Stored items from a collection:
*****

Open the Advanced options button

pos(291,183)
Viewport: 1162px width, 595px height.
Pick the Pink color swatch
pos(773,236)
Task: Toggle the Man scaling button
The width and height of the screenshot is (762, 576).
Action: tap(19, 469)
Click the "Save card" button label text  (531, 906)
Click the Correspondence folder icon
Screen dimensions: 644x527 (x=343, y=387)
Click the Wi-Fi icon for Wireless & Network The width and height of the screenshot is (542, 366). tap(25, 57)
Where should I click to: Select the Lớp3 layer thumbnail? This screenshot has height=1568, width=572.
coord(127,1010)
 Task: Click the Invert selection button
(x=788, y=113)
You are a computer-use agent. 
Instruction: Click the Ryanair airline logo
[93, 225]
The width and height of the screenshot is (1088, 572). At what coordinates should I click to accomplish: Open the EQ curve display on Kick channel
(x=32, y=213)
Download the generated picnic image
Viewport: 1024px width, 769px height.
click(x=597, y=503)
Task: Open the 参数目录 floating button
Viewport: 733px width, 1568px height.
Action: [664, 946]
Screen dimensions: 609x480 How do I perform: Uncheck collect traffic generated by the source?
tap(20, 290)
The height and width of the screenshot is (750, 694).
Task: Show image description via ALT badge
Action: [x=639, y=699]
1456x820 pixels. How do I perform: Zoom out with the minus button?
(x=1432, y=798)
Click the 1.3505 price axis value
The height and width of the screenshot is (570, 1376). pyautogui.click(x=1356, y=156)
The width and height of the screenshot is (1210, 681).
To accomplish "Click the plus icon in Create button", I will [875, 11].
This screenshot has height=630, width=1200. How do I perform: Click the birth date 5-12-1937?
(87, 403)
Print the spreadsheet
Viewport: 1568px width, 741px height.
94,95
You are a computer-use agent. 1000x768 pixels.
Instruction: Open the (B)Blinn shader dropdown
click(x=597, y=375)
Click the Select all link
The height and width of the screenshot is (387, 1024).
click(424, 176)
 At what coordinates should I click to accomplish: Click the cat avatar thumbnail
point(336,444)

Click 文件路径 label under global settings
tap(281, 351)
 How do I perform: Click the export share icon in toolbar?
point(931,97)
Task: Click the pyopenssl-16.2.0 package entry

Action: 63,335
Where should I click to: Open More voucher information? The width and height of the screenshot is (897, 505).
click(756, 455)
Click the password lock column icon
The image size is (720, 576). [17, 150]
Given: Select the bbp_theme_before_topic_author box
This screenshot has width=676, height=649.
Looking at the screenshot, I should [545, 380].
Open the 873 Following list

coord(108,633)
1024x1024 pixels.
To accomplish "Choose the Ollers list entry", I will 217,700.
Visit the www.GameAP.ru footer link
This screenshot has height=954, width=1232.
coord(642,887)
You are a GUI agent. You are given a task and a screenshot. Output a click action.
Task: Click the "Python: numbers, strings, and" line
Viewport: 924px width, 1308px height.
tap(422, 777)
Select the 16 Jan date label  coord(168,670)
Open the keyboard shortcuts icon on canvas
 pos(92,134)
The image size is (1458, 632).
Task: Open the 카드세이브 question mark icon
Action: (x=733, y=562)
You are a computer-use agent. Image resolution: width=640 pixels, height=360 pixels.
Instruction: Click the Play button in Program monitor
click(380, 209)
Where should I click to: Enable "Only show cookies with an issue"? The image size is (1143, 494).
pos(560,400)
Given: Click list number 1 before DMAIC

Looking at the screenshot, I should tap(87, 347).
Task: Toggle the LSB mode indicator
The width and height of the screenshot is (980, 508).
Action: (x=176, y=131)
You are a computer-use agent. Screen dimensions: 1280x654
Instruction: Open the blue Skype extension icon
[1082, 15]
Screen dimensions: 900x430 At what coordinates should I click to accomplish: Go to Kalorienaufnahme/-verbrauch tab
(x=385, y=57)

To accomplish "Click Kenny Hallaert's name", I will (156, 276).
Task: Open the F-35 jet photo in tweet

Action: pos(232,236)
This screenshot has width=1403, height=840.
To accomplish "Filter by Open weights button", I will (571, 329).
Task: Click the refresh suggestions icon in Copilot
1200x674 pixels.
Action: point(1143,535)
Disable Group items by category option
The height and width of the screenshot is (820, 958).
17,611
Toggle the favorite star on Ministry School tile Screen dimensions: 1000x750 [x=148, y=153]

*****

Work instructions:
Nothing from before the line containing "Task: Open the F-35 jet photo in tweet" should appear; copy that line and each one after it through the last line of the entries, exactly.

Written response:
Task: Open the F-35 jet photo in tweet

Action: pos(232,236)
This screenshot has width=1403, height=840.
To accomplish "Filter by Open weights button", I will (571, 329).
Task: Click the refresh suggestions icon in Copilot
1200x674 pixels.
Action: point(1143,535)
Disable Group items by category option
The height and width of the screenshot is (820, 958).
17,611
Toggle the favorite star on Ministry School tile Screen dimensions: 1000x750 [x=148, y=153]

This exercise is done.